Wigner molecules and hybrid qubits

TL;DR

This paper uses full configuration-interaction calculations to accurately predict spectra of three-electron hybrid qubits in GaAs quantum dots, revealing the crucial role of Wigner molecules in their behavior, which previous models could not capture.

Contribution

It demonstrates that FCI calculations can predict hybrid qubit spectra and highlight the importance of Wigner molecules, surpassing traditional independent-particle or Hubbard models.

Findings

Spectroscopic patterns are linked to Wigner molecule formation.

Excellent agreement with recent experimental data.

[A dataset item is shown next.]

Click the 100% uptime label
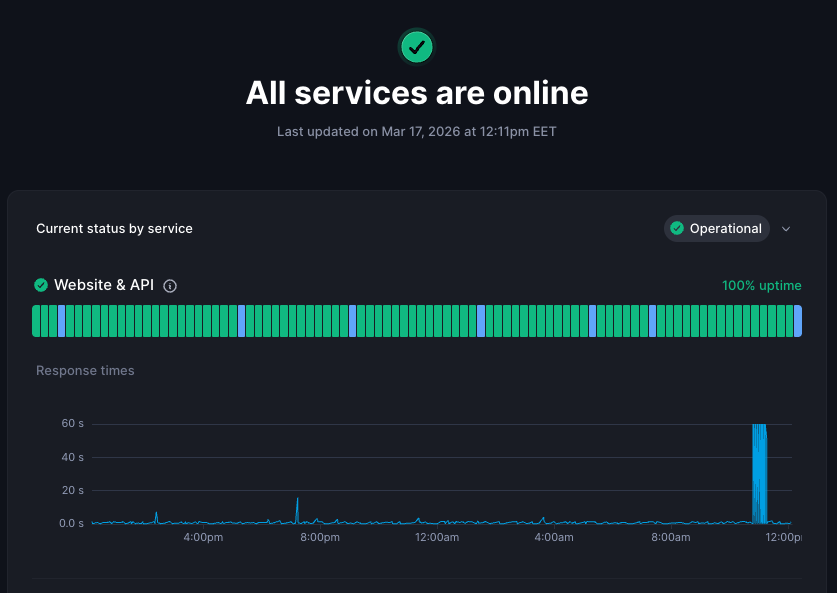The width and height of the screenshot is (837, 593). pyautogui.click(x=761, y=286)
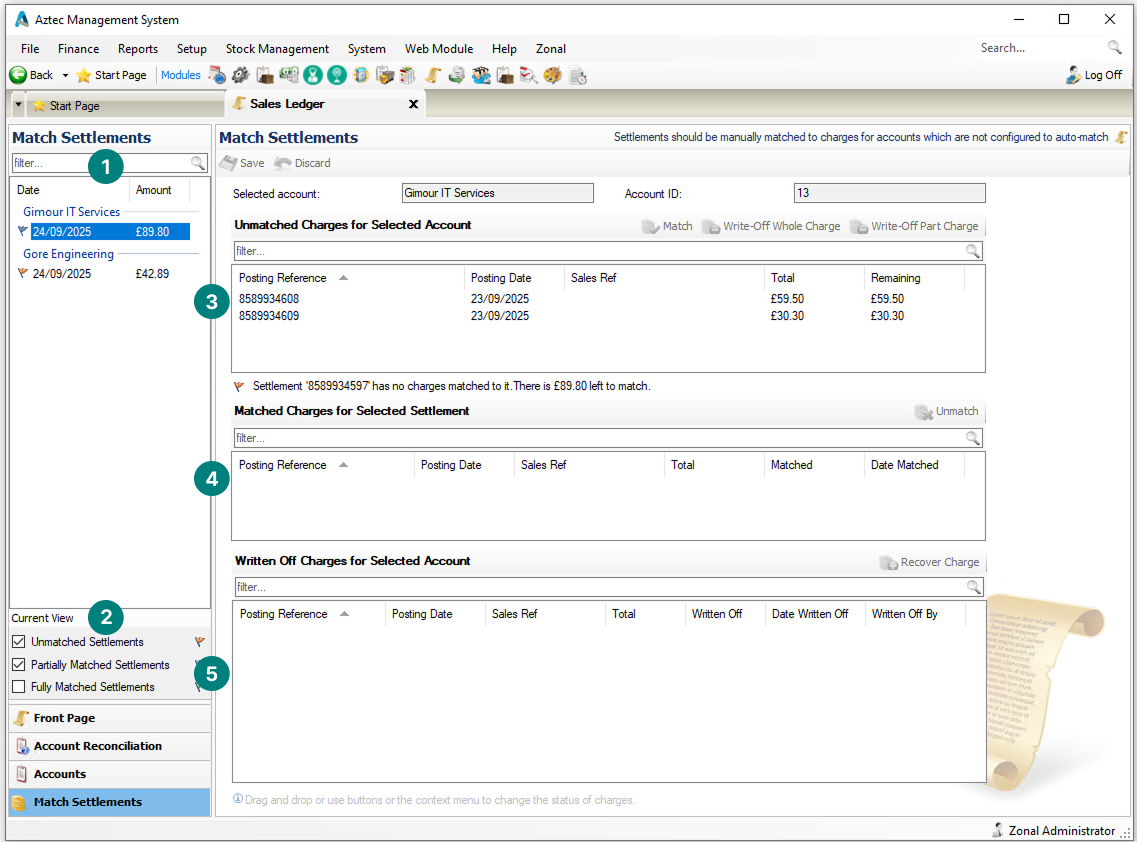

Method applicable to Si/SiGe hybrid qubits.

Abstract

It is demonstrated that exact diagonalization of the microscopic many-body Hamiltonian via systematic full configuration-interaction (FCI) calculations is able to predict the spectra as a function of detuning of three-electron hybrid qubits based on GaAs asymmetric double quantum dots. It is further shown that, as a result of strong inter-electron correlations, these spectroscopic patterns, including avoided crossings between states associated with different electron occupancies of the left and right wells, are inextricably related to the formation of Wigner molecules. These physical entities cannot be captured by the previously employed independent-particle or Hubbard-type theoretical modeling of the hybrid qubit. We report remarkable agreement with recent experimental results. Moreover, the present FCI methodology for multi-well quantum dots can be straightforwardly extended to treat Si/SiGe hybrid qubits, where the central role of Wigner molecules was recently experimentally confirmed as well.